O artigo começa por apresentar os problemas relacionados ao custo das assinaturas dos periódicos. Até os anos 1970, e ainda no começo da década seguinte, era comum que os pesquisadores mesmo assinassem as revistas que lhes interessavam. Isso, porém, passou a ser muito caro e os interessados começaram a desistir das assinaturas individuais e recorrer aos acervos das bibliotecas, voltando ao citado problema do acesso a um exemplar, simultaneamente, por mais de um pesquisador. Assim proliferou-se a “era das separatas”: os chamados preprints, reprints e… as fotocópias, oficiais (pagas) e piratas. Por alguma razão, os custos de edição tornaram-se muito altos, não sendo mais (segundo as editoras) cobertos pelas assinaturas. Solução: começar a cobrar os autores para custear a edição, nosso fantasma mencionado acima. Parece que, pelo menos na comunidade da física, quase todo mundo pagava, não com recursos próprios, mas com financiamento do governo (como aparece em uma tabela neste artigo de 1982). Esse “quase todo mundo” refere-se, claro, à comunidade no Hemisfério Norte.

O custo médio por artigo das page charges era de US$ 500 em média para periódicos do American Institute of Physics. Em valores atuais, o equivalente aproximadamente a US$ 1.600. Valor substancialmente abaixo das APCs (article processing charges) de hoje, que garantem acesso aberto aos artigos, coisa que as taxas de antanho não propiciavam. Nem poderiam, pois só havia revistas impressas. O periódico eletrônico imaginado na época não é o periódico todo online, aos quais nos acostumamos. Referia-se às tecnologias que transformariam a edição analógica das revistas em digital, em uma distribuição mais eficiente e rápida de artigos individuais, as tais separatas. Os periódicos continuariam a ser periódicos, guardados em bibliotecas, pois, citando este artigo de 1982:

Autores, editores, bibliotecas e leitores também colocam amplas restrições ao uso de um sistema de periódico eletrônico. Um problema é a falta de incentivo de mudança para esses atores. Autores, por exemplo, são incentivados em parte a publicar por prestígio e reconhecimento. Qualquer sistema de comunicação alternativo precisa contemplar as necessidades perceptíveis daqueles que estão em ambientes “publique ou pereça”, que existem em algumas áreas da ciência e em organizações.

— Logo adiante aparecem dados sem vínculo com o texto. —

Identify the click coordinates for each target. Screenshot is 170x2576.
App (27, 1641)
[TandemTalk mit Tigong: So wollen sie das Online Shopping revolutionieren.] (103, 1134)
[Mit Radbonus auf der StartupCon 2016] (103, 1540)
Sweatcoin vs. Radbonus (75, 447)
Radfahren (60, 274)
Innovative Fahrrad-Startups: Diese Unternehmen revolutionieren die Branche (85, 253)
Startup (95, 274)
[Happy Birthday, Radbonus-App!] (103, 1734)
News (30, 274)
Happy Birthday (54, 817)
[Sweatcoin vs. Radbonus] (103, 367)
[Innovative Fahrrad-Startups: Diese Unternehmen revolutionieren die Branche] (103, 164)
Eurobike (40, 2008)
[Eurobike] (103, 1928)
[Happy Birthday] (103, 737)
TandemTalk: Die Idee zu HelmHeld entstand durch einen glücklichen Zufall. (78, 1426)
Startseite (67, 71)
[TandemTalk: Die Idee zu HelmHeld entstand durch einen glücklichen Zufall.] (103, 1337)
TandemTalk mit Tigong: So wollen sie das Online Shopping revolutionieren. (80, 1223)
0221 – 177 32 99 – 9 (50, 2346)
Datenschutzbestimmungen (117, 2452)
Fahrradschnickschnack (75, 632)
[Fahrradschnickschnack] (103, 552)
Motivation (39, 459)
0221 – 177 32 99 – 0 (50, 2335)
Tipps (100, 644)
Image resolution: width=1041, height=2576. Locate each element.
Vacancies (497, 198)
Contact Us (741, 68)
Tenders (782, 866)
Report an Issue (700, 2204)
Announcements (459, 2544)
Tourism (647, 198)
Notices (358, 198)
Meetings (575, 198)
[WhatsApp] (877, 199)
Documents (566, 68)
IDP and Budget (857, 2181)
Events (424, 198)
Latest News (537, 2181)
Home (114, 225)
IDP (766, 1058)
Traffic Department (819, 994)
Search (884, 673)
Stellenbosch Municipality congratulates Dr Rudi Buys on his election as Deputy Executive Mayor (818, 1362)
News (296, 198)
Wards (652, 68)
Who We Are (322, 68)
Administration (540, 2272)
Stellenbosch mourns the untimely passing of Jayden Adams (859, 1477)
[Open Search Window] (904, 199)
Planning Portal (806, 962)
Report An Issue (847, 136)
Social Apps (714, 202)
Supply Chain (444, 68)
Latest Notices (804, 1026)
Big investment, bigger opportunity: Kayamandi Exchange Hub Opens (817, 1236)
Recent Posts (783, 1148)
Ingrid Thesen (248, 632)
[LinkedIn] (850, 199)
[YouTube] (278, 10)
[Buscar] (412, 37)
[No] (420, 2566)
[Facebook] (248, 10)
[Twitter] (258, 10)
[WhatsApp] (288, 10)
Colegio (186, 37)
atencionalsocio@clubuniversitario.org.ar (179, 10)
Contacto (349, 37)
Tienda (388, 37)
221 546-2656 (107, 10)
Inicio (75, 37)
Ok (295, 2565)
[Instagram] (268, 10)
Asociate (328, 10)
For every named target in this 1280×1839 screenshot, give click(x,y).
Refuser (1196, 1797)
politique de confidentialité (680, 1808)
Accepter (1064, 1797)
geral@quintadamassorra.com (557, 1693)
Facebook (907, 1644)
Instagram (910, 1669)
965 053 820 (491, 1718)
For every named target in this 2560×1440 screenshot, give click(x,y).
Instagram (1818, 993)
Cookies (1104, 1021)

Outras restrições imaginadas foram discutidas, mas vou me ater à citação acima, recorrendo a um artigo de opinião de dez anos depois, publicado na Nature por seu então editor, John Maddox: “Periódicos eletrônicos têm futuro – uma conferência sobre as mudanças nos padrões de publicação de periódicos sugere que os periódicos eletrônicos já chegaram, mas sua gestão continua sendo um problema para o futuro”[iii]. O cenário de hoje sugere que esses problemas foram resolvidos, pelo menos para as editoras, mesmo porque, logo que a internet comercial tornou possível os periódicos eletrônicos de fato, como conhecemos, toda uma tribo acadêmica se debruçou sobre essas questões e criou-se, claro, um periódico científico para isso, The Journal of electronic publishing[iv], indexado na Scopus. O índice do número de lançamento (janeiro de 1995) vale uma visita: quase todos os artigos são sobre aspectos econômicos, precificação, estrutura de custos, licenciamentos, gestão etc. Ou seja, como viabilizar o negócio.

Voltando ao artigo do editor da Nature em 1992. Um trecho dele me chamou a atenção, pois elabora parte do que aparece no artigo de dez anos antes na Physics Today:

O que impulsiona esse imenso e dispendioso crescimento [número de publicações científicas]? Mesmo considerando o aumento considerável da comunidade acadêmica, as severas críticas aos artigos duplicados e a publicação em série de relatórios provisórios de avanços insignificantes (“fatias de salame”), o fenômeno merece explicação.

O tópico comum na maioria das explicações [sobre publicação eletrônica] é que publicar tornou-se uma espécie de imprensa da vaidade, existindo para servir os interesses de seus contribuidores. E por que esse interesse tão clamoroso? Que uma pesquisa não publicada pode muito bem ser considerada como não realizada é um princípio geralmente aceito, mas o uso de trabalhos publicados, quem sabe até ponderados pelo número de citações, tornou-se também uma influência corriqueira nas designações e promoções acadêmicas.

Tendo presenciado essa transição e aceitado as boas-vindas a esse admirável mundo novo, pareceu-me importante compartilhar essas histórias, dentre outras que ficaram de fora[v], com aqueles que começaram a carreira já no novo mundo. As citações logo acima lembram uma vez mais que coisas do novo mundo existem desde o velho, com a “imprensa da vaidade” substituída pela digital e as especulações sobre um “sistema de comunicação alternativo” esquecidas.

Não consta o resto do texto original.